Description of the task: Where the material below has a line containing "Task: Click the Admin brand title", start repeating exactly, and keep going through the line containing "Click the Founding column header", with no other lines.

-=-=-

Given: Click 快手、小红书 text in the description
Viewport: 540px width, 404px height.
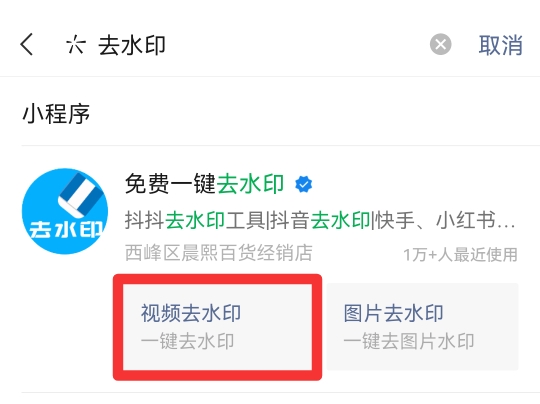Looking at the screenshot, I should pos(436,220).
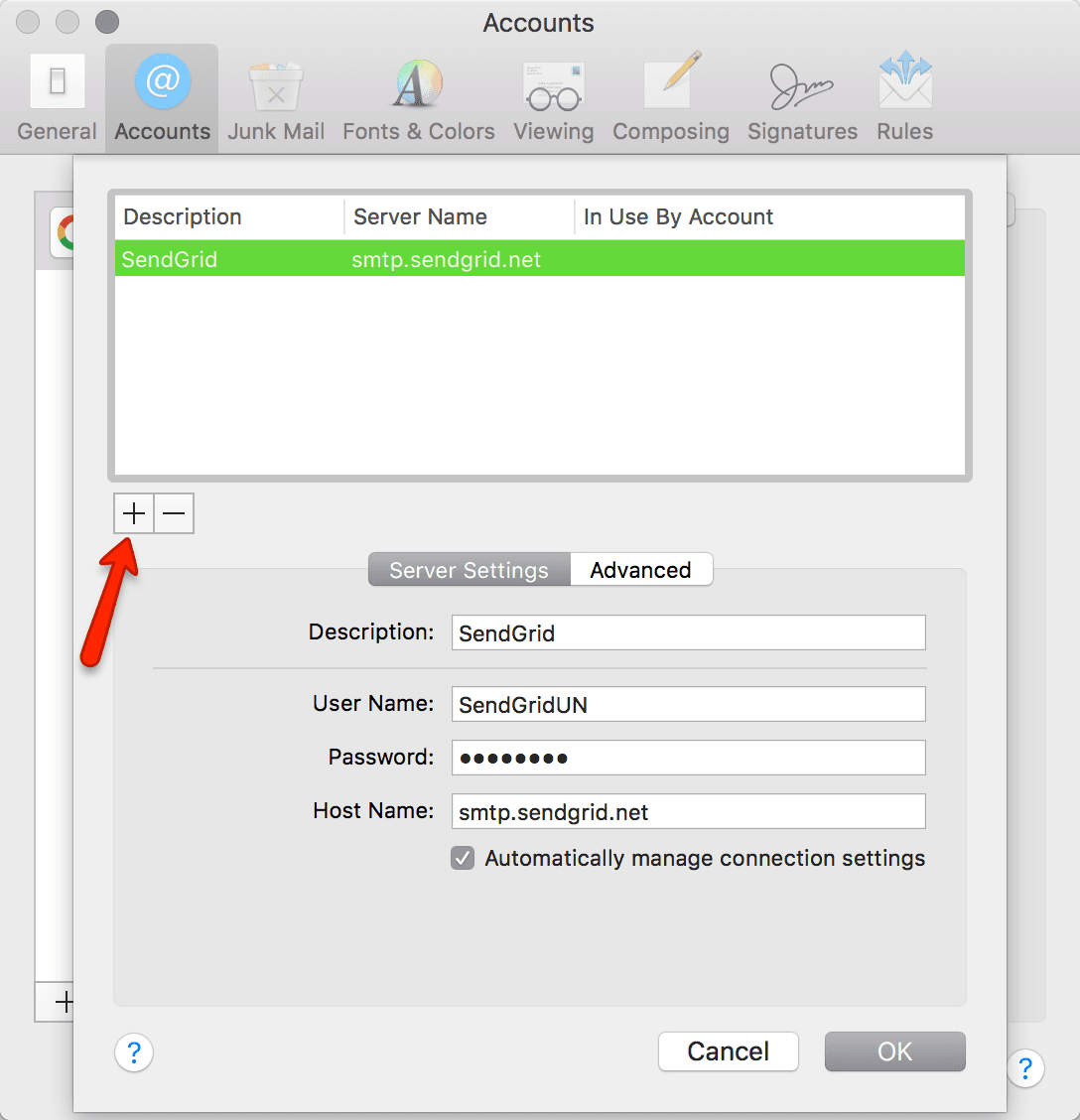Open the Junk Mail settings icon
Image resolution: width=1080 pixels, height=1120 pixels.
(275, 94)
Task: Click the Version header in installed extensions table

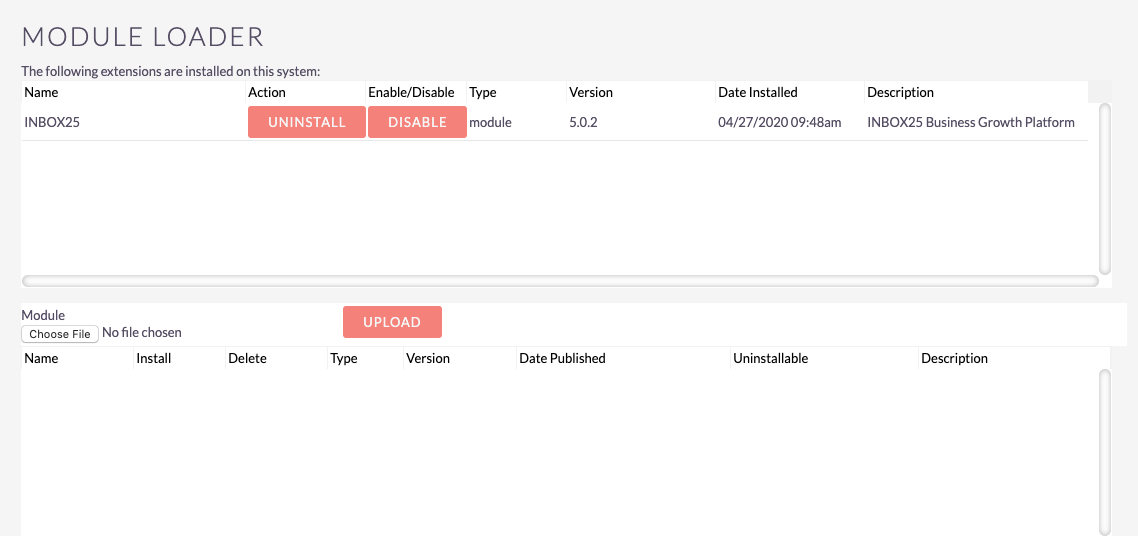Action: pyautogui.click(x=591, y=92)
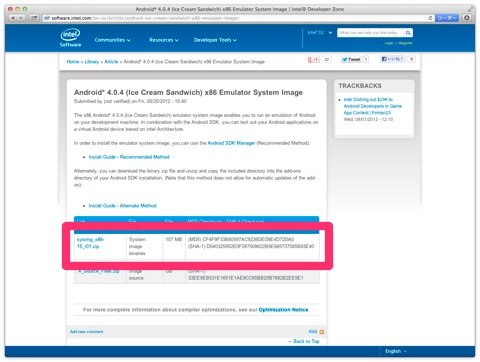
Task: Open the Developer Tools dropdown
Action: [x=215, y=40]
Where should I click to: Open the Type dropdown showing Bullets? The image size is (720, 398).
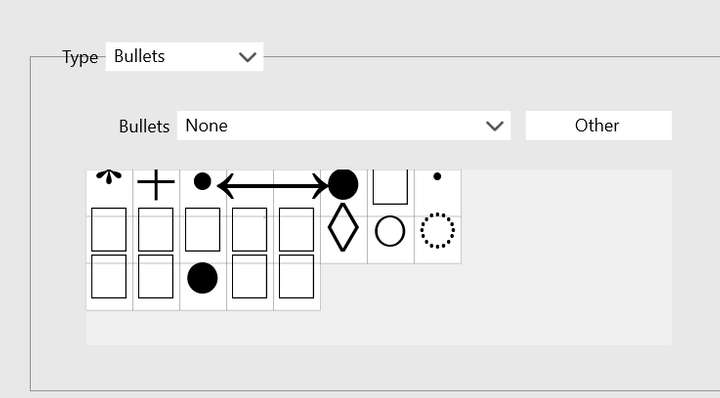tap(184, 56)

-=-=-

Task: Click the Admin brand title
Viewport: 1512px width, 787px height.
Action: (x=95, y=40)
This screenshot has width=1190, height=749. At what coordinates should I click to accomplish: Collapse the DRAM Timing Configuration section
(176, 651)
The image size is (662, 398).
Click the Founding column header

-=-=-

Finished exercise:
Task: Click the Admin brand title
Viewport: 1512px width, 787px height.
Action: (x=95, y=40)
This screenshot has width=1190, height=749. At what coordinates should I click to accomplish: Collapse the DRAM Timing Configuration section
(176, 651)
The image size is (662, 398).
Click the Founding column header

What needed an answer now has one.